Any "real" asset is a potential candidate. But if the Fed pursues the "inflation push" far enough, it won't matter. You could have a $Bizzilion... and it won't matter when the currency devaluation comes.... you will be bankrupt, too.
Why would that follow? If you're not in ca$h, then wouldn't real assets hold value relatively independent of cash? In typical hyperinflations like Weimar, holders of gold came out quite wealthy.
Not really. Inflation hedges "may" hold their value... until you figure in capital gains tax. IOW... if "properly" hedged (whatever that turns out to be) you still lose... just less than others. And speaking of Weimar... do you know that at its worst, the exchange rate of the Deutsch Mark was 4.2,000,000,000,000 :$1? It LITERALLY took a wheelbarrow full of DMarks to buy a loaf of bread!

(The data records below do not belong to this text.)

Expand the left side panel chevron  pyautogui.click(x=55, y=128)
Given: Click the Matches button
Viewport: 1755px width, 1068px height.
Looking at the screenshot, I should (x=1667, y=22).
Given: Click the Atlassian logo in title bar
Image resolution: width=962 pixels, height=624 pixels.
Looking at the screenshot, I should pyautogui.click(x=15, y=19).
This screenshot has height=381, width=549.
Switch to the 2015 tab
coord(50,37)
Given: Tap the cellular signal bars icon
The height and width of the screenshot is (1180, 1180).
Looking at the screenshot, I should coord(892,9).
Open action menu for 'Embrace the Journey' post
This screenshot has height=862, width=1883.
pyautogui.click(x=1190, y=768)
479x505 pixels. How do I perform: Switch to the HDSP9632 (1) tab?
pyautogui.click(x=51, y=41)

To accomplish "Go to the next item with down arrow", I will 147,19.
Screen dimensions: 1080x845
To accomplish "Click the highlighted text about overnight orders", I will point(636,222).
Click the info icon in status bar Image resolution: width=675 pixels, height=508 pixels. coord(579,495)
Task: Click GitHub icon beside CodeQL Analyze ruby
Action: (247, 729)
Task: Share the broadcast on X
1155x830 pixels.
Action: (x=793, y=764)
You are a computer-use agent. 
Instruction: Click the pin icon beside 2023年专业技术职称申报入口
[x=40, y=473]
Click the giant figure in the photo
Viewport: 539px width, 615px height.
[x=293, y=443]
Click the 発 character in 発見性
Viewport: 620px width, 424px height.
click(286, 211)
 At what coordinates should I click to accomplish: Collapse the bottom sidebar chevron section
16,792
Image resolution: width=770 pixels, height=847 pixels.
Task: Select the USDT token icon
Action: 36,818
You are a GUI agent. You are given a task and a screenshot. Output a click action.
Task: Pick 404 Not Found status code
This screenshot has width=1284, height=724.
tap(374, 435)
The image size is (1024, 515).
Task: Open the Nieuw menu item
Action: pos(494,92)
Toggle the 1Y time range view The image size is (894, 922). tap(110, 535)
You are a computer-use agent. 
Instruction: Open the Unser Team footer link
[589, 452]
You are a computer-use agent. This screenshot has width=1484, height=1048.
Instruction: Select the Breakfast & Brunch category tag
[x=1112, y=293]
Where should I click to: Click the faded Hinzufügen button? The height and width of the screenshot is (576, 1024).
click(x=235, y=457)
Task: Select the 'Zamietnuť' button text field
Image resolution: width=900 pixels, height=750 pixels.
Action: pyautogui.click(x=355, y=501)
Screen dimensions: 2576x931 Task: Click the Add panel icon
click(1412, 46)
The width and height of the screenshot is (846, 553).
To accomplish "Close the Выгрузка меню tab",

The DMark was literally "not worth the paper/ink it was printed upon". When inflation and currency debasement gets "out of hand", it's a DISASTER/BANKRUPTCY FOR ALMOST EVERYBODY!!
Inflation is the cover for government deficit spending... aka, "theft of citizens assets" in such a way that they don't recognize how they are being "frogged-in-a-pot". So, the government wants more of it at all times.
9 cents to 2 dollars per rifle bullet just since biden has been in office is serious. 50 cents to 5 dollars for shotgun each shotgun shell is even more serious. nothing has risen faster in price than ammunition and firearms since the communist party has taken control.
You will get killed due to wide spreads and illiquidity. How I do it is to be aligned with equity markets until the bubble bursts (today I am quite bearish short term but not yet invested for lower equity prices mid to long term). Once short rates increase I buy generally tbills and keep rolling them as rates increase. The disadvantage is that you do give up a little on the nominal vs real rate spread, especially when the Fed is too slow to adjust. But in the past this was not a huge deal (have done so for over 20 years now). The huge advantage is that you maintain max liquidity plus the icing on the cake is that you can use tbills as collateral in most broker accounts with minimal haircut. This is how it works for me. But then we have not dealt with stubborn inflation over the past 20 years either. But I strictly stay away from any depreciating assets and also from esoteric assets like art, something I don't appreciate at all anyway. I value liquidity and the ability to trade in and out of quickly. I never used properties as investment because I am a staunch believer that properties should be dwelling places, only. Hence I only buy what I live in, period. To each his own.